◆ **Records to process**
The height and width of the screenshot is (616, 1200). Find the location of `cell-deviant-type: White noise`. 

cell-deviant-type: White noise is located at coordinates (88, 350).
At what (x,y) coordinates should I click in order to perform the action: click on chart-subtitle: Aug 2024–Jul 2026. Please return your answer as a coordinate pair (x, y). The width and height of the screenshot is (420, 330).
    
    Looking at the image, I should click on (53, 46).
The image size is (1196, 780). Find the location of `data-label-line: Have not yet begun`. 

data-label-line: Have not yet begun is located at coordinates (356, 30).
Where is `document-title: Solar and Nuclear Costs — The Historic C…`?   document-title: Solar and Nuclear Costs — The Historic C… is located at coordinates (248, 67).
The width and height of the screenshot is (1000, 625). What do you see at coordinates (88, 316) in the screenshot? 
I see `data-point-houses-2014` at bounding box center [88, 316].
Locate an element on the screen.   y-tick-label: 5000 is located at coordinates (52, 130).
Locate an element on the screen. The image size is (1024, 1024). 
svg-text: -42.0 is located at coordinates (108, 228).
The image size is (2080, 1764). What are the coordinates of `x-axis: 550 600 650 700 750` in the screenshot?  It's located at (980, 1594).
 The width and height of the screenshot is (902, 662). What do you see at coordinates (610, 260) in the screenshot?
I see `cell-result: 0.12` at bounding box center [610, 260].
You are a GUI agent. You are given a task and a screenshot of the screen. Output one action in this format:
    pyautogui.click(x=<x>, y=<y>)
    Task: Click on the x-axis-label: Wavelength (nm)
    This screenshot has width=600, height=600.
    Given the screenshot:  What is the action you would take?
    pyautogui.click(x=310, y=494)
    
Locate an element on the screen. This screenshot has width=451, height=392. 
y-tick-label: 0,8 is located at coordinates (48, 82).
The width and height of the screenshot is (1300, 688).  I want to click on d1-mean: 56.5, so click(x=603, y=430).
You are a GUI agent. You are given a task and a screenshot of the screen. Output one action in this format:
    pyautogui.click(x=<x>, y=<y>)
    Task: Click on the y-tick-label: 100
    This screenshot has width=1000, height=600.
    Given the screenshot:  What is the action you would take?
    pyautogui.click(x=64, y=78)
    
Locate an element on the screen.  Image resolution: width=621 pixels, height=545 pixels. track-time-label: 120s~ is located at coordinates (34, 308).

◆ **Instructions for the task**
Rewrite all the items above as a Markdown table, one line per row, with the columns Row and Text. Number the rows in order and leave out blank lines.

◆ **Output for this task**
| Row | Text |
|---|---|
| 1 | The height and width of the screenshot is (616, 1200). Find the location of `cell-deviant-type: White noise`.  |
| 2 | cell-deviant-type: White noise is located at coordinates (88, 350). |
| 3 | At what (x,y) coordinates should I click in order to perform the action: click on chart-subtitle: Aug 2024–Jul 2026. Please return your answer as a coordinate pair (x, y). The width and height of the screenshot is (420, 330). |
| 4 |     Looking at the image, I should click on (53, 46). |
| 5 | The image size is (1196, 780). Find the location of `data-label-line: Have not yet begun`.  |
| 6 | data-label-line: Have not yet begun is located at coordinates (356, 30). |
| 7 | Where is `document-title: Solar and Nuclear Costs — The Historic C…`?   document-title: Solar and Nuclear Costs — The Historic C… is located at coordinates (248, 67). |
| 8 | The width and height of the screenshot is (1000, 625). What do you see at coordinates (88, 316) in the screenshot?  |
| 9 | I see `data-point-houses-2014` at bounding box center [88, 316]. |
| 10 | Locate an element on the screen.   y-tick-label: 5000 is located at coordinates (52, 130). |
| 11 | Locate an element on the screen. The image size is (1024, 1024).  |
| 12 | svg-text: -42.0 is located at coordinates (108, 228). |
| 13 | The image size is (2080, 1764). What are the coordinates of `x-axis: 550 600 650 700 750` in the screenshot?  It's located at (980, 1594). |
| 14 |  The width and height of the screenshot is (902, 662). What do you see at coordinates (610, 260) in the screenshot? |
| 15 | I see `cell-result: 0.12` at bounding box center [610, 260]. |
| 16 | You are a GUI agent. You are given a task and a screenshot of the screen. Output one action in this format: |
| 17 |     pyautogui.click(x=<x>, y=<y>) |
| 18 |     Task: Click on the x-axis-label: Wavelength (nm) |
| 19 |     This screenshot has width=600, height=600. |
| 20 |     Given the screenshot:  What is the action you would take? |
| 21 |     pyautogui.click(x=310, y=494) |
| 22 | Locate an element on the screen. This screenshot has width=451, height=392.  |
| 23 | y-tick-label: 0,8 is located at coordinates (48, 82). |
| 24 | The width and height of the screenshot is (1300, 688).  I want to click on d1-mean: 56.5, so click(x=603, y=430). |
| 25 | You are a GUI agent. You are given a task and a screenshot of the screen. Output one action in this format: |
| 26 |     pyautogui.click(x=<x>, y=<y>) |
| 27 |     Task: Click on the y-tick-label: 100 |
| 28 |     This screenshot has width=1000, height=600. |
| 29 |     Given the screenshot:  What is the action you would take? |
| 30 |     pyautogui.click(x=64, y=78) |
| 31 | Locate an element on the screen.  Image resolution: width=621 pixels, height=545 pixels. track-time-label: 120s~ is located at coordinates (34, 308). |